Pages

Monday, 21 April 2014

Tari Cakalele





     Pada Kamis, 13 Maret 2014 lalu, saya dan Ani mengunjungi rumah Jonatan, salah satu murid kami di kelas 2. Ayah Jonatan telah selesai memperbaiki mahkota bulu ayam yang biasa dipakai untuk menari Cakalele. Kami berfoto, lengkap dengan selendang tenun, busur-panah, kelewang, dan mahkota itu. Sesaat, saya merasa seperti pendekar. Hahaha….
     Ijinkan saya memberikan sedikit penjelasan tentang Cakalele. Menurut penuturan warga, Cakalele dulunya merupakan tarian perang yang dipersembahkan untuk para raja.

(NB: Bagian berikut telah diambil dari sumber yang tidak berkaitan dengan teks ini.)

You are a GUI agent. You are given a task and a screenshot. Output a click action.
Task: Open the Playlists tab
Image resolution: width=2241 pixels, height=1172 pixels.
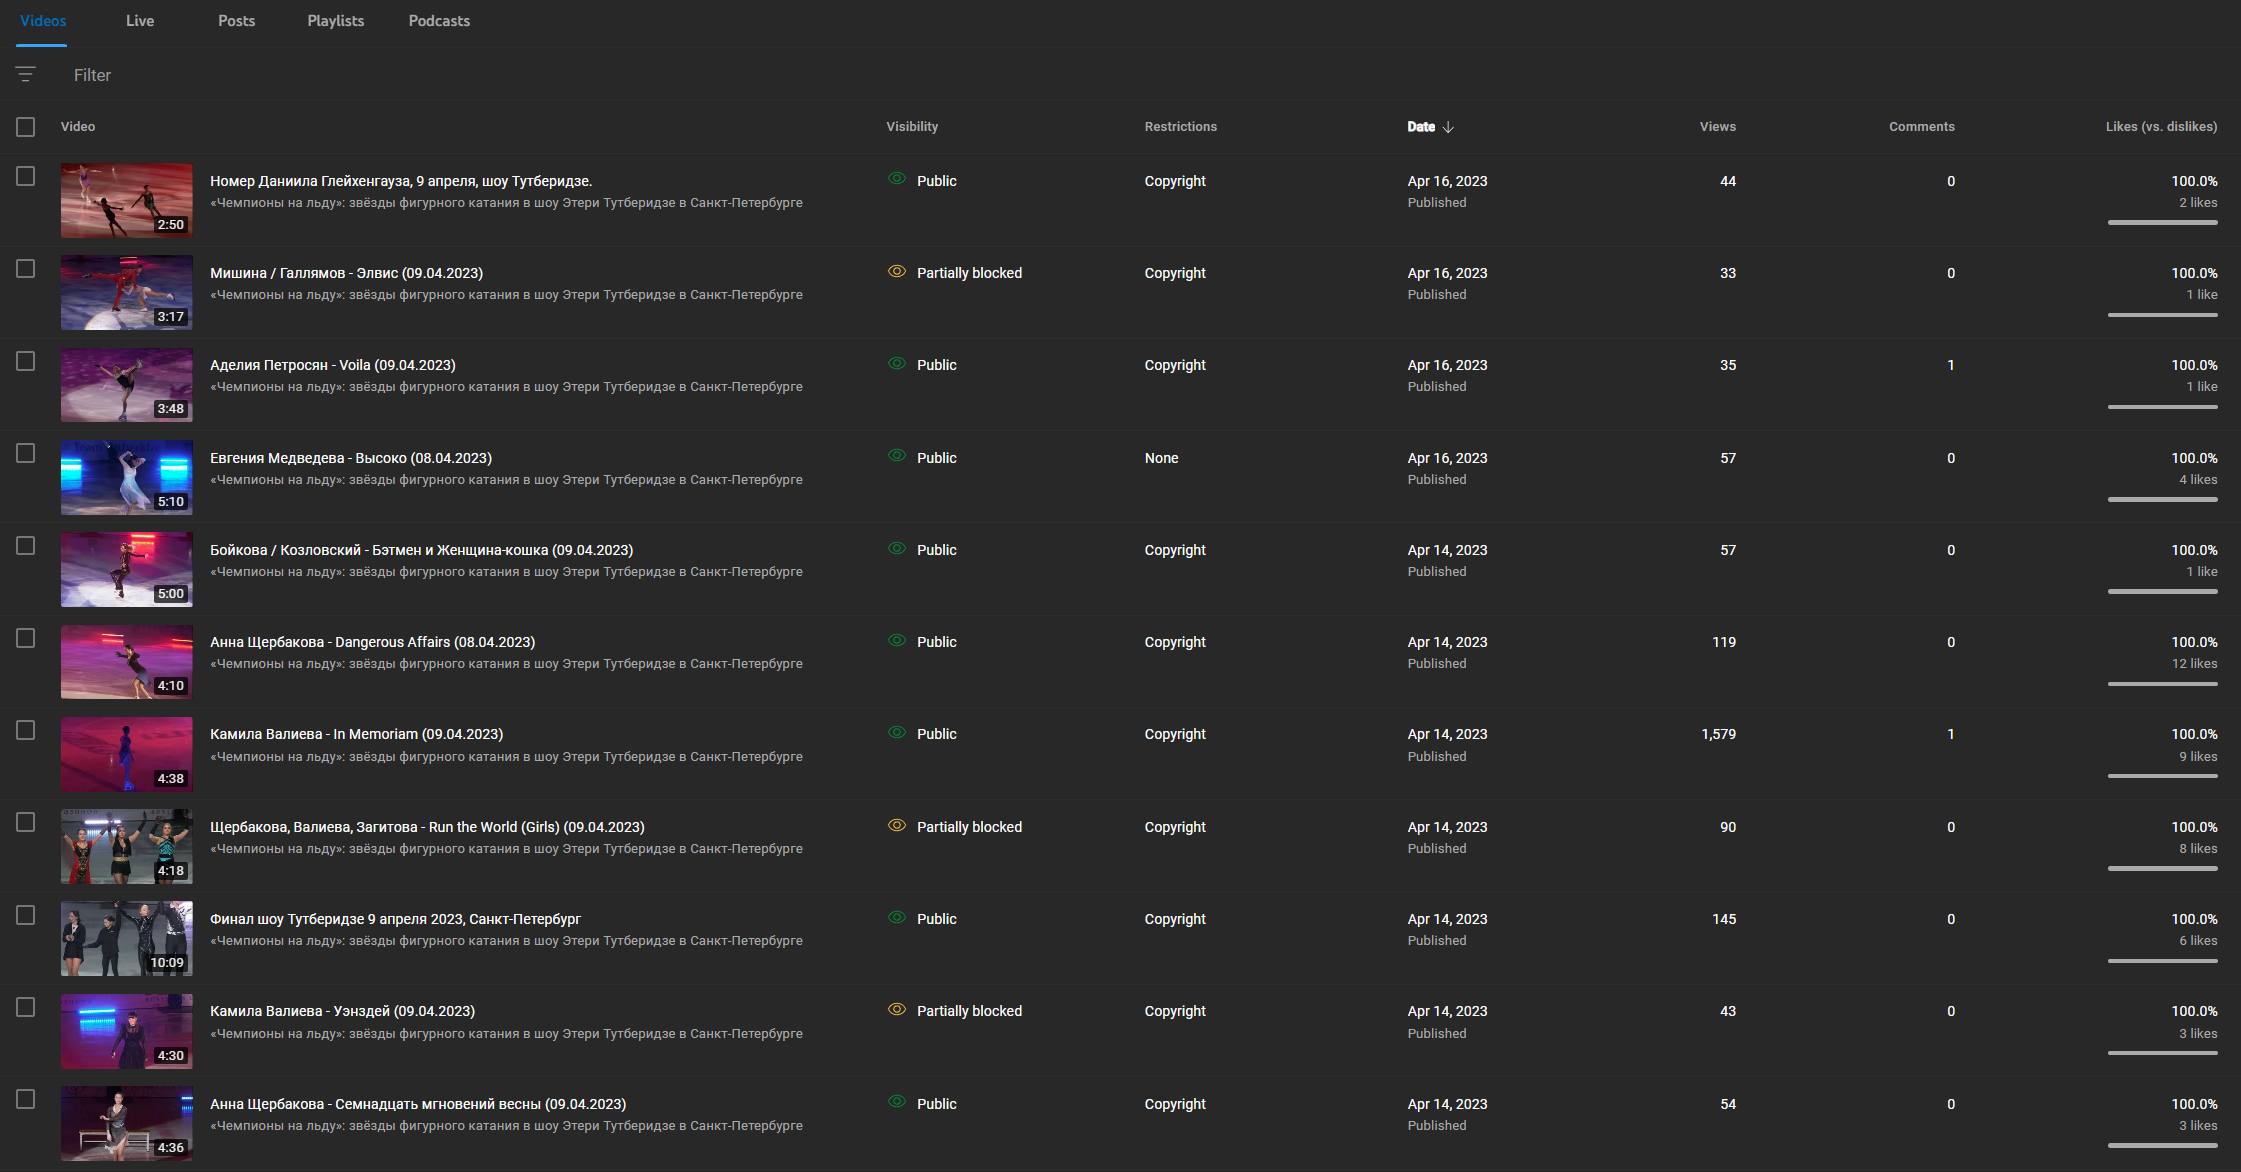click(335, 21)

Tari Cakalele menceritakan kegagahan dan keberanian para pendekar di jaman kerajaan dulu. Sekarang, setelah tidak ada lagi raja-raja di Alor, Tari Cakalele ditarikan untuk menyambut para pejabat, seperti Bupati, karena bupati dianggap pengganti raja. Ayah Jonatan merupakan salah satu warga yang paling pintar menarikan Tari Cakalele.

     Seperti yang telah saya sebutkan tadi, untuk menarikan Tari Cakalele, diperlukan beberapa perlengkapan, seperti mahkota, selendang tenun, sarung tenun, busur-panah, kelewang, lonceng yang diikatkan di kaki, tempat panah, dan perisai. Mahkotanya menggunakan bulu-bulu ayam jantan yang panjang dan melengkung dan lingkaran kepalanya dihiasi manik-manik; selendang dan sarungnya merupakan hasil tenunan dengan corak yang sesuai dengan kekhasan daerah masing-masing; busurnya terbuat dari kayu yang telah diukir sedemikian rupa, sehingga saat hendak dipakai bisa dilengkungkan dan disaat tidak dipakai bisa diluruskan agar tidak cepat patah; panahnya menggunakan batang bambu yang kecil dan karena untuk menari mata panahnya, tidak seperti mata panah biasa, dibentuk seperti lidah api; tempat panah terbuat dari batang bambu yang diameternya agak besar; kelewangnya dikatakan punya kelamin: ada kelewang laki-laki dan kelewang perempuan (mai); dan perisainya terbuat dari potongan kulit rusa yang telah disamak, untuk menangkis panah yang dikirim musuh.

 






 
     Tari Cakalele ini ditarikan laki-laki dan perempuan. Cakalele versi laki-laki berbeda dengan Cakalele versi perempuan. Selain gerakan, kelewangnya yang digunakan juga berbeda. Cakalele versi laki-laki tentu saja menggunakan kelewang laki-laki. Sebaliknya, Cakalele versi perempuan menggunakan kelewang mai. Saya dan Ani berharap mendapat kesempatan untuk melihat dan mengabadikan tarian ini sebelum kami pulang Agustus nanti.